Amplification of the 3′ ends of the SaV genomes
The 3′ end of a SaV genome was amplified by RT-PCR with gene specific forward primer, and the reverse primer TX30SXN, using high-fidelity PCR enzyme. A final volume of 50 μl of the reaction mixture contained 2 μL of the cDNA synthesized with the TX30SXN primer, 10 μl of 5 × PrimeSTAR DNA polymerase buffer, 4 μ l of 2.5 mM dNTPs, 2 μ l of forward primer (10 pmol/μ l), 2 μ l of reverse primer (10 pmol/μ l), and 1 μL of PrimeSTAR HS DNA polymerase (2.5 U/μ l) or PrimeSTAR GXL DNA polymerase (1.25 U/μ l). PCR was performed at 95°C for 5 min for initial denaturing followed by 35 cycles of 98°C for 10 s, 55°C for 15 s, and 72°C for 1 min, and a final extension at 72°C for 10 min.

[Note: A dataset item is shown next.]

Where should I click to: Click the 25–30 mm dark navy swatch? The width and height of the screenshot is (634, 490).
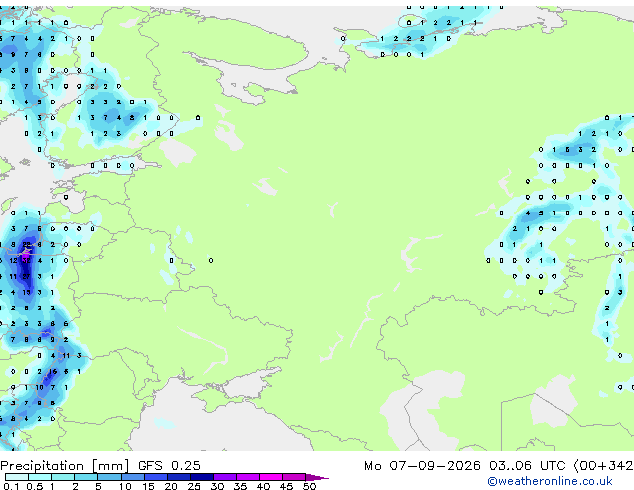pyautogui.click(x=202, y=477)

Cloning, sequencing, phylogenetic analyses, and genogrouping
The PCR products were separated by agarose gel electrophoresis, purified using a QIAquick Gel Extraction Kit (Qiagen), and sequenced directly or cloned into the pCR4Blunt-TOPO vector (Invitrogen) before sequencing by primer walking methods using a set of gene-specific primers. For cloned samples, at least three positive clones of each sample were selected for sequencing. Samples were sequenced using BigDye Terminator cycle chemistry and an automated ABI Prism3100xl sequencer (Applied Biosystems). Sequence editing and assembly were performed using the Sequencher program v4.10.1 (GeneCodes) and analyzed by Genetyx-Mac software v16.0.4 (Genetyx Corporation). The Basic Local Alignment Search Tool (BLAST; http://blast.ncbi.nlm.nih.gov) was employed to find homologous hits. Amino acid sequences were aligned using ClustalW version 2.1 (http://clustalw.ddbj.nig.ac.jp/top-j.html). The construction of Maximum-likelihood phylogenetic trees with 1,000 bootstrap replications, and the calculation of amino acid sequence pairwise distances were performed using MEGA6 software . Identity = 1—distance.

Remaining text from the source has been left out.